C’est un Luis Enrique souriant et même un peu blagueur qui s’est présenté en conférence de presse, ce lundi, à la veille du match de Ligue des champions face au Sporting Lisbonne.
Dans quels domaines votre équipe peut-elle encore s’améliorer ?
LUIS ENRIQUE. On est dans la phase importante de la saison. On espère récupérer des joueurs blessés. Il faut bien préparer cette rencontre, être attentif, c’est un moment important en Ligue des champions aussi, où il reste deux matchs. On va jouer dans un stade exceptionnel, face à une équipe difficile, qui aime avoir le ballon et défend très bien. Ce sera peut-être un peu similaire à ce qu’on a vécu à Bilbao. On connaissait la difficulté de notre calendrier depuis le début, l’objectif est de gagner demain pour assurer la qualification en huitièmes de finale.

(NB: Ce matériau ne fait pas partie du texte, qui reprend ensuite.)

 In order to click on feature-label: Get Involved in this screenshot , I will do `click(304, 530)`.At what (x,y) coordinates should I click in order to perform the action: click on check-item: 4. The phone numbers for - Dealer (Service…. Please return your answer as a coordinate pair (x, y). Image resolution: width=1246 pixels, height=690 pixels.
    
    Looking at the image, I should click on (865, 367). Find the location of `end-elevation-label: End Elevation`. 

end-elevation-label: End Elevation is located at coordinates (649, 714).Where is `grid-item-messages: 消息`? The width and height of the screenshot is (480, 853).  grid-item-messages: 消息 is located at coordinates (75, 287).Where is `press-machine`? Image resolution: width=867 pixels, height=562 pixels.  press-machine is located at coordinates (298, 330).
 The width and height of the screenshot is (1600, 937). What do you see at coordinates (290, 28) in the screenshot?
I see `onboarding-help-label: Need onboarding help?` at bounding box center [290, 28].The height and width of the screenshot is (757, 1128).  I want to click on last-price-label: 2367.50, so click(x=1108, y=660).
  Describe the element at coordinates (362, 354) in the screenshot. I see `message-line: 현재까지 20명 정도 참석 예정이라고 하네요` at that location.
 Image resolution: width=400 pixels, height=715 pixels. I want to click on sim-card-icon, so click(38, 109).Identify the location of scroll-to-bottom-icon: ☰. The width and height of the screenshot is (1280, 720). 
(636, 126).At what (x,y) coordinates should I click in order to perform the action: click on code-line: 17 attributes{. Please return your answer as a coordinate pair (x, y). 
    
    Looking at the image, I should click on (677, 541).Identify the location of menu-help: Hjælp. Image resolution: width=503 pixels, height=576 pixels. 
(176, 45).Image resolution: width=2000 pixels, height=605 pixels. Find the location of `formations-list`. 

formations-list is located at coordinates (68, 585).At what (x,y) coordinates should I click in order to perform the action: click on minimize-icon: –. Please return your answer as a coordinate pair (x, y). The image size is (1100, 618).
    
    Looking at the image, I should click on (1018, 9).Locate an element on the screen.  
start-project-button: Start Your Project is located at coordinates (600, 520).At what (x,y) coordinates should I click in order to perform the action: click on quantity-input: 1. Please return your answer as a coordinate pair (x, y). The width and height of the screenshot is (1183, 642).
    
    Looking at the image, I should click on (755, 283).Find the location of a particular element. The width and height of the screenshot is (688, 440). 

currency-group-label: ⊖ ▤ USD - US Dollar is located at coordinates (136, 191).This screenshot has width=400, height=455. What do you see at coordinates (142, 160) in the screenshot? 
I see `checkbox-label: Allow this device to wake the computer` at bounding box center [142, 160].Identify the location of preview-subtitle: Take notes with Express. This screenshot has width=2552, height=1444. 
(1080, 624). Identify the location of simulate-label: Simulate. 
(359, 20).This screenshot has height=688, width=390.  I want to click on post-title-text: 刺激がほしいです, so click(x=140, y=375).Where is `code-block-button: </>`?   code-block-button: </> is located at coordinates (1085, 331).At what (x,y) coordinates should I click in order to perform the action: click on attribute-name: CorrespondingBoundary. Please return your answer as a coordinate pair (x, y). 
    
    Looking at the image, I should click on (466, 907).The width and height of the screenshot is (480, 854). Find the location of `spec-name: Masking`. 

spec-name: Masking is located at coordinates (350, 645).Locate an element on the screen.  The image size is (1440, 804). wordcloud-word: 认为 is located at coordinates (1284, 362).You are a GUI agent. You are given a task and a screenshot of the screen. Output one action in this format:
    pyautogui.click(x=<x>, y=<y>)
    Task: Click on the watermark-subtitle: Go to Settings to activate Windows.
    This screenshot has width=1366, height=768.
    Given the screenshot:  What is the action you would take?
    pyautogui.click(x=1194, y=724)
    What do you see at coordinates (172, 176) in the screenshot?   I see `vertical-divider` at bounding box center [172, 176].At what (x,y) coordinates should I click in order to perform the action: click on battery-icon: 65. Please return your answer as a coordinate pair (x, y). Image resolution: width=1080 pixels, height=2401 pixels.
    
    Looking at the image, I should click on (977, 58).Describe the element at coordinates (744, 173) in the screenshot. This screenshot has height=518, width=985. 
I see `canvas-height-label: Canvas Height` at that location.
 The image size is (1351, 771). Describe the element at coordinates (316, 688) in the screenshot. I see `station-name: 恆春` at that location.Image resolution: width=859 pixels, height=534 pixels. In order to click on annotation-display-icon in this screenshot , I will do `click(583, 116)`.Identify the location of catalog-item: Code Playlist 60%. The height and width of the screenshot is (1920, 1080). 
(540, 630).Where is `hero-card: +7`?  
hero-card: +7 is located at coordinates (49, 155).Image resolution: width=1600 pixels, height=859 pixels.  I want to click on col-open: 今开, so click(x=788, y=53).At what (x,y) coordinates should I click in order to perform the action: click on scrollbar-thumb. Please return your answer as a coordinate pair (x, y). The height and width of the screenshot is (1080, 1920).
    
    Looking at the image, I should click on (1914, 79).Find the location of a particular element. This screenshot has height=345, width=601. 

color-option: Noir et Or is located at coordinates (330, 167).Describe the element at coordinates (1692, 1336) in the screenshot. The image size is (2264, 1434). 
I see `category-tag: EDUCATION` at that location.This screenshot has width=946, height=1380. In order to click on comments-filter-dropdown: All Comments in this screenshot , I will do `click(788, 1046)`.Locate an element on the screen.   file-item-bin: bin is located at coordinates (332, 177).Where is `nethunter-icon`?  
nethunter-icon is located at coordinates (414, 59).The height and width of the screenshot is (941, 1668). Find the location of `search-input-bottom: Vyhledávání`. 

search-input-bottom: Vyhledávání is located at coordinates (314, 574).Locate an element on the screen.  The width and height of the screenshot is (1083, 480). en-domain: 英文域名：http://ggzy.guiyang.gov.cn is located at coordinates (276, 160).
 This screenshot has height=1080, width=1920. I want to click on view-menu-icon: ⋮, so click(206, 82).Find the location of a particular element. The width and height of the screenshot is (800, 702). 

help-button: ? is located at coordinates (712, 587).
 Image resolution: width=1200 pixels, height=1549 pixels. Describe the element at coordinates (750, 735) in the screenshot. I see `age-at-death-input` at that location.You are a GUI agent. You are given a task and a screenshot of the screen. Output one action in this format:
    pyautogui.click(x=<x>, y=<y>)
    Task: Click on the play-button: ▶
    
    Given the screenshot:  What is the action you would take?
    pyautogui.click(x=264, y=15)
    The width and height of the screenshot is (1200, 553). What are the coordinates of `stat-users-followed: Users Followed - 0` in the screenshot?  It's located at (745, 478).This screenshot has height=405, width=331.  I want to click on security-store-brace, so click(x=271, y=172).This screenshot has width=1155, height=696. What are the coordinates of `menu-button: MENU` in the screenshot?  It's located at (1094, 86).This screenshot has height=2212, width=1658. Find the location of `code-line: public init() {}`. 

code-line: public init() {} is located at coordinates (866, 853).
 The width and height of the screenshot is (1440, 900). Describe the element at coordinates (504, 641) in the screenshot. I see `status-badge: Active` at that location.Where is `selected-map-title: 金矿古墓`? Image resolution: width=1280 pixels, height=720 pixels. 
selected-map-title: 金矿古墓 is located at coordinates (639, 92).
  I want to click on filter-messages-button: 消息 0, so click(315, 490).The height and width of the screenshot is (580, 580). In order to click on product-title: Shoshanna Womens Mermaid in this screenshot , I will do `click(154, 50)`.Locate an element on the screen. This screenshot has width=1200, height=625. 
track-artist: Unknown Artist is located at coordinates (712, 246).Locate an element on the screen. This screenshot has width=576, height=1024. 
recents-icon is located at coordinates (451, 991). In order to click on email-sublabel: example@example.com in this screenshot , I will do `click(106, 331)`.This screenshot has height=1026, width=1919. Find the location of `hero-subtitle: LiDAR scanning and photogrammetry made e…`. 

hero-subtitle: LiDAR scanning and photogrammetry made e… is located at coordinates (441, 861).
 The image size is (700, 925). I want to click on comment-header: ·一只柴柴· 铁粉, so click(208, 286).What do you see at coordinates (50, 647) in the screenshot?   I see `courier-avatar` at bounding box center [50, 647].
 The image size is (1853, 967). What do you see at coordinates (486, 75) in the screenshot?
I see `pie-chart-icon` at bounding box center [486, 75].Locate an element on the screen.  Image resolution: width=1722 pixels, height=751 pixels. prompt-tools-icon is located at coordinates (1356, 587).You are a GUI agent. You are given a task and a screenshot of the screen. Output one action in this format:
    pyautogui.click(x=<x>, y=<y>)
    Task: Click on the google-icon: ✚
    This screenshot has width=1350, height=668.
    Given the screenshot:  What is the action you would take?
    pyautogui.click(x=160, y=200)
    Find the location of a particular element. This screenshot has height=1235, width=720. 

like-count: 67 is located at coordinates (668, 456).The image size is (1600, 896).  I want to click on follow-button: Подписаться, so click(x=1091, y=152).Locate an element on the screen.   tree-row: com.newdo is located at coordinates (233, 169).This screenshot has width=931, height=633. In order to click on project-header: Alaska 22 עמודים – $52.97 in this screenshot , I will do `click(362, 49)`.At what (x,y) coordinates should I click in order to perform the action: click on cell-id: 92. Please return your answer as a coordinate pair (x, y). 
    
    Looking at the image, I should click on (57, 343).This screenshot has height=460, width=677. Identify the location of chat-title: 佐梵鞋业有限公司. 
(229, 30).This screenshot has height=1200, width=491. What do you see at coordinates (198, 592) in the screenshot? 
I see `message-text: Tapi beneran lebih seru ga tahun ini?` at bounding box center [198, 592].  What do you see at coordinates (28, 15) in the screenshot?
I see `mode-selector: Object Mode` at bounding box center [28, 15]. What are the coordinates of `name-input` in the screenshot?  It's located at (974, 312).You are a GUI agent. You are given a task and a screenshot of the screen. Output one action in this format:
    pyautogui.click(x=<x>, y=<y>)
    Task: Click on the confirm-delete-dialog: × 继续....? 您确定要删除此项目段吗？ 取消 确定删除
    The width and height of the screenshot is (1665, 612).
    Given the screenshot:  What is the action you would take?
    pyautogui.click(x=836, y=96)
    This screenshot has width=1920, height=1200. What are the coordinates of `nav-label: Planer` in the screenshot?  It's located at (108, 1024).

Pourquoi est-ce si important de se qualifier tout de suite ?
C’est important pour la confiance de l’équipe. Mais ça ne veut pas dire que c’est mieux non plus. Il manquera dans ce calendrier les quatre matchs de la Coupe de France après notre élimination, mais il est important de gagner, c’est ce que je pense. Même si ça ne veut pas dire que ce sera mieux après.
Comment expliquez-vous que votre équipe se transcende en Ligue des champions ?
Il n’y a pas meilleure compétition pour montrer le niveau de l’équipe. Je peux comprendre que mes joueurs aiment disputer ce genre de match. Pour autant, je trouve que la trajectoire de l’équipe est la même, qu’importe la compétition. C’est comme la saison dernière, selon moi. On a eu des difficultés au début en Ligue des champions, parce qu’on manquait d’efficacité, mais, d’après moi, je vois la même chose. Et c’est le plus important.
En quoi Ousmane Dembélé est déterminant dans sa capacité à presser l’adversaire ?
Ousmane est un leader sur le terrain. C’est beau de voir un joueur montrer autant de qualités individuelles, mais aussi dans sa capacité à presser l’adversaire. Il est prêt à chaque fois pour aller presser le défenseur ou le gardien. C’est un exemple et je suis très content de le revoir à ce niveau.
Que pensez-vous des quatre Portugais que vous entraînez ?
J’ai la chance de travailler avec Nuno, Gonçalo, Vitinha et Joao, mais également un directeur sportif (Luis Campos) qui est Portugais. C’est très facile d’entraîner ces quatre joueurs, parce qu’ils sont très professionnels. C’est un vrai plaisir de les avoir, j’ai beaucoup de chance.
« Hakimi, on le paye beaucoup d’argent comme tous les autres joueurs, donc il va revenir »
Qu’avez-vous à dire sur la panenka ratée par Brahim Diaz en finale de la CAN ?
On en a parlé dans le bus. Tout le monde parle de Brahim Diaz aujourd’hui, mais même Zidane, votre Dieu, l’a fait dans un grand match (finale de la Coupe du monde 2006). De grands joueurs ont tenté ce geste. Quand tu réussis, on applaudit, mais quand tu rates, on te critique. C’est un joueur magnifique, que je connais car je l’ai eu une fois en sélection espagnole. Je comprends que c’est difficile, mais il faut l’accepter car cela reste du sport. Le plus important ce sont les valeurs que tu peux montrer aux plus jeunes. Il ne faut rien exagérer, ce n’est pas un assassinat non plus.
Craignez-vous de retrouver Achraf Hakimi impacté par ce qu’il vient de vivre ?
C’est le moment de féliciter les vainqueurs. Pour Hakimi, il va falloir surmonter ça. Mais ce n’est pas important. Il revient bientôt, nous sommes dans la compétition, on le paye beaucoup d’argent comme tous les autres joueurs, donc il va revenir (rires).
Comment se sent João Neves, qui est encore forfait pour cette rencontre ?
Il n’a pas une grosse blessure, mais nous ne voulons prendre aucun risque. Il a bien évolué et si ça avait été une finale, il aurait pu jouer. Mais on continue dans notre optique qui consiste à ne pas prendre de risque.